Start of TEXT PASSAGE
1 Introduction
As modern businesses continue to embrace digital transformation, the combination of powerful enabling technologies like cloud computing, mobile devices, and generative AI, and societal factors like the post-pandemic shift to remote work has also introduced new risks and challenges. Protecting sensitive data from leaks, preventing unauthorized access to corporate resources, and securing applications and APIs from cyberattacks are now major tasks every organization must face.
High-profile data breaches that expose millions of sensitive data records can easily cost up to hundreds of millions of dollars, but even the victims of smaller ones are now facing strict penalties for non-compliance, to say nothing about reputation damage. Over the last decade, organizations were forced to abandon the traditional perimeter-based approach towards cybersecurity and instead to deploy a broad range of specialized security tools: for network security, data protection, application and API security, access management, analytics, etc. Having to deal with on-premises and cloud technology stacks separately increases the overall complexity even further.
Unsurprisingly, many companies have started looking for alternative approaches to reduce the cost and administrative effort of infrastructure security and to modernize their existing environments. On the one hand, replacing numerous disparate tools with an integrated solution from a single supplier is gaining traction – which is also indicated by an increasing popularity of cybersecurity platforms.
On the other hand, the ever-increasing degree of heterogeneity and connectivity of modern IT environments – with multi-cloud architectures, distributed microservice-based applications, and the exponential growth of the API economy – leads businesses towards adopting Zero Trust architectures. By applying a set of simple and universal principles (“never trust, always verify!”) universally and consistently across all existing environments, on-premises and in the cloud, it becomes possible to dramatically decrease the complexity and technical debt of legacy security tools.
This shift not only aligns with the need for better security in the face of evolving cyberthreats but reflects the general trend towards the consolidation and unification of IT architectures. Zero Trust models enable businesses to enforce security policies dynamically, eliminating the traditional implicit trust granted to users and systems within an organization's perimeter. The continuous validation of the security posture of all devices and users to support fine-grained access decisions depends heavily on a seamless integration of identity management and network security technologies. Working together, they help enforce consistent access policies across all kinds of resources, from legacy applications and data stores to modern cloud-native workloads and managed services.
With the emergence of new technologies like Generative AI and data privacy laws becoming stricter worldwide, organizations must ensure that their cybersecurity measures comply with relevant regulations while respecting user privacy. Identity-centric security solutions that combine cybersecurity, access management, and compliance in a single technology stack are going to play a crucial role in helping organizations stay agile and adaptable to these quickly evolving requirements.
End of TEXT PASSAGE
Start of PROVIDED RECORDS
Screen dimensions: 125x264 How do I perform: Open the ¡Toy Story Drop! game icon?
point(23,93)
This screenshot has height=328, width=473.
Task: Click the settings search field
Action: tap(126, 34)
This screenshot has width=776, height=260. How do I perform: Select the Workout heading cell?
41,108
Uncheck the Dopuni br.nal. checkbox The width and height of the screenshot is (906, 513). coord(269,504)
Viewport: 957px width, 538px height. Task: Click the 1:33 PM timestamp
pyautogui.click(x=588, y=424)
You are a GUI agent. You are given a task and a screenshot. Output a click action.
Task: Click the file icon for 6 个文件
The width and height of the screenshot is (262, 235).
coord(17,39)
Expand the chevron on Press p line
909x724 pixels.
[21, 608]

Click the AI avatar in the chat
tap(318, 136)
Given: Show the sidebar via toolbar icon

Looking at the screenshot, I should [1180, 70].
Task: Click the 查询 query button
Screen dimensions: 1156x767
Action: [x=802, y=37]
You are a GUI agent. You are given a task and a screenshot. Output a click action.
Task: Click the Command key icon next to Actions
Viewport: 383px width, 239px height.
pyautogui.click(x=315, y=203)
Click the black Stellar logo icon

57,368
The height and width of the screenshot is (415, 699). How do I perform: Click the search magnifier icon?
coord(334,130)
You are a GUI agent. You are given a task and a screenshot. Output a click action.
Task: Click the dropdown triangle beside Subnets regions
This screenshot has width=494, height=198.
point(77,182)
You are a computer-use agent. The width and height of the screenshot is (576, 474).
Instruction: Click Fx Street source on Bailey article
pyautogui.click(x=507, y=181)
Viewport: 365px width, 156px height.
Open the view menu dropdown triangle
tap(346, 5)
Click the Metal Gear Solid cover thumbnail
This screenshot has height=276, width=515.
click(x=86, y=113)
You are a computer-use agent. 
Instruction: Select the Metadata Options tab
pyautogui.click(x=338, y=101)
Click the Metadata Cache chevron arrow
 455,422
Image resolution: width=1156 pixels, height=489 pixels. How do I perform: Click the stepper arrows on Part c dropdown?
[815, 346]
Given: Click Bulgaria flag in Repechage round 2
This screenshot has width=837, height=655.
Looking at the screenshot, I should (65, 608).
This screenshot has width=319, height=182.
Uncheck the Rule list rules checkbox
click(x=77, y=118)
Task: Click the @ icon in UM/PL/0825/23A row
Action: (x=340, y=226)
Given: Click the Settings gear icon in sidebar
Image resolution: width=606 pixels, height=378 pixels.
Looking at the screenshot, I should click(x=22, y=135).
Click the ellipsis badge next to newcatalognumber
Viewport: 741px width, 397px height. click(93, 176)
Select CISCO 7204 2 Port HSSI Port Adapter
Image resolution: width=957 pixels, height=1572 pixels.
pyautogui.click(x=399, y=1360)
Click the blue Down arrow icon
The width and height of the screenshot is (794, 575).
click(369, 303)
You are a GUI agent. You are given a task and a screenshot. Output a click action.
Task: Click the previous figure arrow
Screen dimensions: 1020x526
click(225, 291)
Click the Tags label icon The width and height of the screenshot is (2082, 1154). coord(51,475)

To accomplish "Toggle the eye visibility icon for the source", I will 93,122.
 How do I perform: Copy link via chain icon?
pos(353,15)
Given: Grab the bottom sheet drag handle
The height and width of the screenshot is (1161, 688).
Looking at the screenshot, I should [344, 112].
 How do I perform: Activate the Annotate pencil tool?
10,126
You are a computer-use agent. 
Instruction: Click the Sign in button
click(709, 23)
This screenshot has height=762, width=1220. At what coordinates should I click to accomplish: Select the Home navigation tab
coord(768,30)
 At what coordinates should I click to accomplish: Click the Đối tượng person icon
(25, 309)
End of PROVIDED RECORDS
WORK INSTRUCTION:
Answer these questions using the cybersecurity introduction:
1. Which traditional approach toward cybersecurity were organizations forced to abandon over the last decade?
2. Which set of principles, quoted in parentheses, do Zero Trust architectures apply?
3. Which trend is indicated by the increasing popularity of cybersecurity platforms?

SOLUTION FOR THIS PROBLEM:
1. The perimeter-based approach.
2. "never trust, always verify!"
3. The replacement of numerous disparate tools with an integrated solution from a single supplier is gaining traction.